- [Texto de referencia]:
________________

Las contradicciones del capitalismo según Marx

Karl Marx (1818-1883) analizó el capitalismo no solo como un sistema económico, sino como una forma histórica de organización social atravesada por tensiones internas. Su obra El Capital (1867) y otros textos ofrecen una crítica radical que identifica al capitalismo como un sistema dinámico y revolucionario, pero al mismo tiempo autodestructivo. Para Marx, las contradicciones no son accidentes del capitalismo, sino el motor de su propio desarrollo y, en última instancia, la causa de su crisis.


Karl Marx no escribió sobre un capitalismo estático o muerto, sino sobre uno en plena expansión. En El Capital (1867), su gran obra, describió un sistema que revolucionaba la sociedad como nunca antes: fabricaba riquezas, transformaba paisajes, multiplicaba mercancías, conectaba al mundo. Pero también detectó que ese sistema portaba en sí mismo la semilla de sus propias limitaciones y contradicciones.

El capitalismo, decía, no es estable ni armónico: vive de tensiones, de desequilibrios y de contradicciones internas que no se resuelven, sino que se intensifican. Todo esto hace que el capitalismo se vea impulsado hacia adelante pero, a la vez, sea puesto en crisis.

Más de siglo y medio después, las contradicciones no solo siguen ahí, sino que se han hecho más visibles: la desigualdad global, las crisis financieras, la precariedad laboral o la crisis climática, confirman que Marx no describía algo casual o accidental, sino la lógica interna del sistema.

Vamos a repasar con mucha brevedad las principales contradicciones que Marx señaló como inherentes al capitalismo.


En primer lugar, según Marx, el capitalismo socializa la producción. Esto quiere decir que, en el sistema capitalista, la producción ya no es el resultado del trabajo de un artesano o de un campesino, sino que es fruto de la cooperación de miles de trabajadores.

________________

- [Material]:

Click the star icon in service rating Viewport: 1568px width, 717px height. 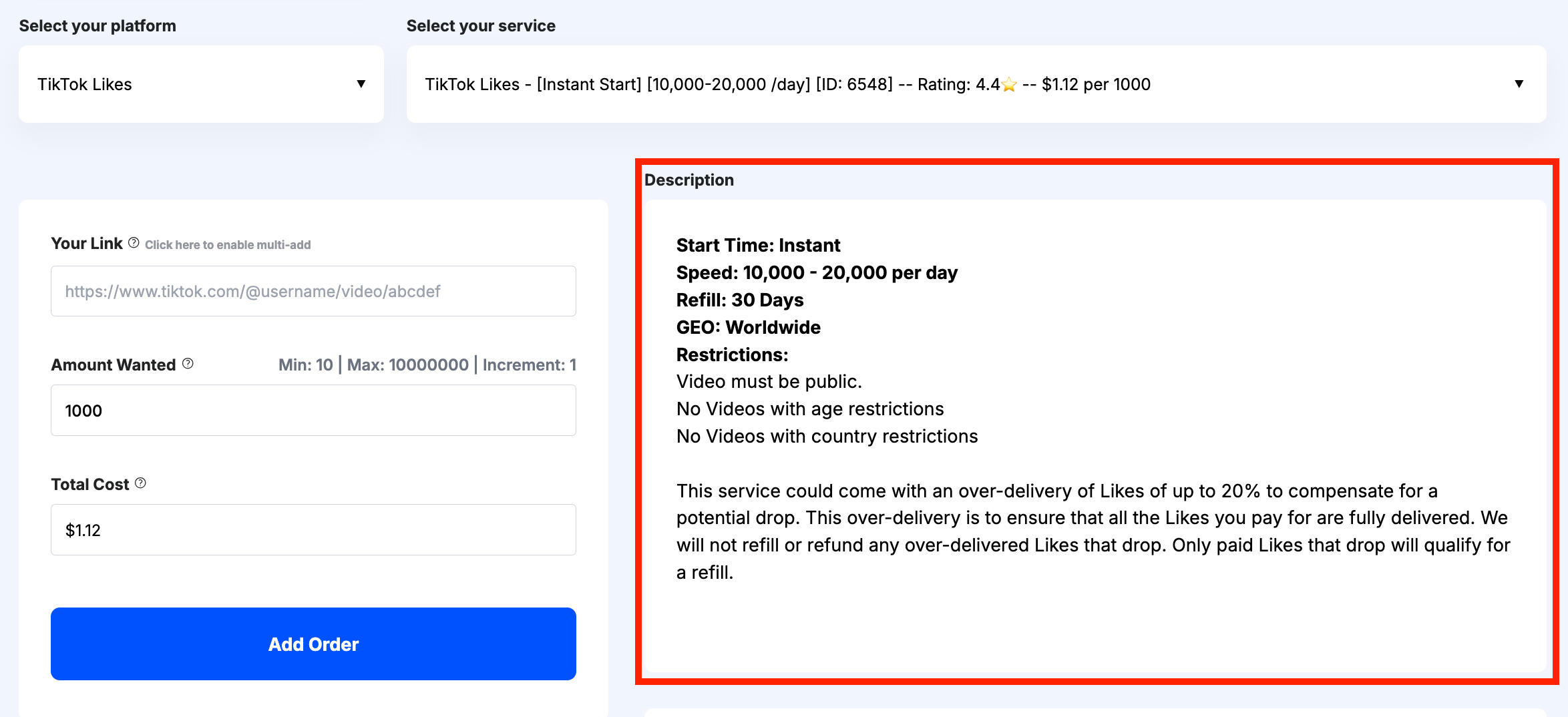1009,85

________________

- [Consigna 1]:
Según el texto sobre las contradicciones del capitalismo, ¿en qué año se publicó El Capital?
- [Consigna 2]:
Actualice el fragmento del texto sobre Marx que va desde "El capitalismo, decía, no" hasta "inherentes al capitalismo.", reemplazando "desequilibrios" por "desajustes".
- [Consigna 3]:
Prosiga el texto sobre las contradicciones del capitalismo según Marx a partir de su última oración.

- [Respuesta esperada 1]:
En 1867.

- [Respuesta esperada 2]:
El capitalismo, decía, no es estable ni armónico: vive de tensiones, de desajustes y de contradicciones internas que no se resuelven, sino que se intensifican. Todo esto hace que el capitalismo se vea impulsado hacia adelante pero, a la vez, sea puesto en crisis.

Más de siglo y medio después, las contradicciones no solo siguen ahí, sino que se han hecho más visibles: la desigualdad global, las crisis financieras, la precariedad laboral o la crisis climática, confirman que Marx no describía algo casual o accidental, sino la lógica interna del sistema.

Vamos a repasar con mucha brevedad las principales contradicciones que Marx señaló como inherentes al capitalismo.

- [Respuesta esperada 3]:
En efecto, la división del trabajo en las fábricas, la utilización de la maquinaria y la interdependencia entre los distintos sectores y zonas o países productivas, hacen que la producción sea un proceso complejo y, cada vez, más globalizado.

Sin embargo, pese que se trata de un proceso que está sostenido por la cooperación de miles de obreros, la producción final no pertenece a aquellos que la generan, sino a los capitalistas, que son los propietarios de los medios de producción (maquinaria, tierras, fábricas, tecnología, etcétera).

Esa es una de las contradicciones señaladas por Marx: la producción tiene, en la práctica, un carácter social, pero los resultados de dicha producción son privados. O, dicho de otra forma, el sistema capitalista se nutre de millones de trabajadores que participan en cadenas de producción globales -desde minas en África hasta fábricas en Asia y oficinas en Europa y América-, pero el beneficio se concentra en unos pocos: en los dueños del capital.

La consecuencia de esta contradicción es que se crea y se mantiene una desigualdad estructural: las masas de trabajadores dependen de su salario para sobrevivir, mientras que una minoría acumula la riqueza y controla las condiciones de trabajo y de vida de la mayoría.

En opinión de Marx, esta contradicción no puede perpetuarse indefinidamente en el tiempo. El propio desarrollo del sistema capitalista, al intensificar la concentración de riqueza y la explotación del trabajo, genera crisis económicas recurrentes y conflictos sociales cada vez más agudos. Como el propio Marx señala:

“La producción capitalista produce, con la necesidad de un proceso natural, su propia negación” (El Capital, I).

Estas tensiones no son accidentales, sino que forman parte del funcionamiento interno del sistema y, por ello, abren la posibilidad de su superación histórica. En esa perspectiva, el socialismo aparece como la alternativa destinada a resolver la contradicción fundamental del sistema: que una producción que se organiza y desarrolla colectivamente, encuentre su correspondencia en una forma de apropiación igualmente colectiva y no en la apropiación privada que llevan a cabo los capitalistas. Se trataría, por tanto, de sustituir la apropiación privada por la propiedad común o social de los medios de producción, de modo que el fruto del trabajo compartido beneficie a la comunidad en su conjunto y no a una minoría privilegiada.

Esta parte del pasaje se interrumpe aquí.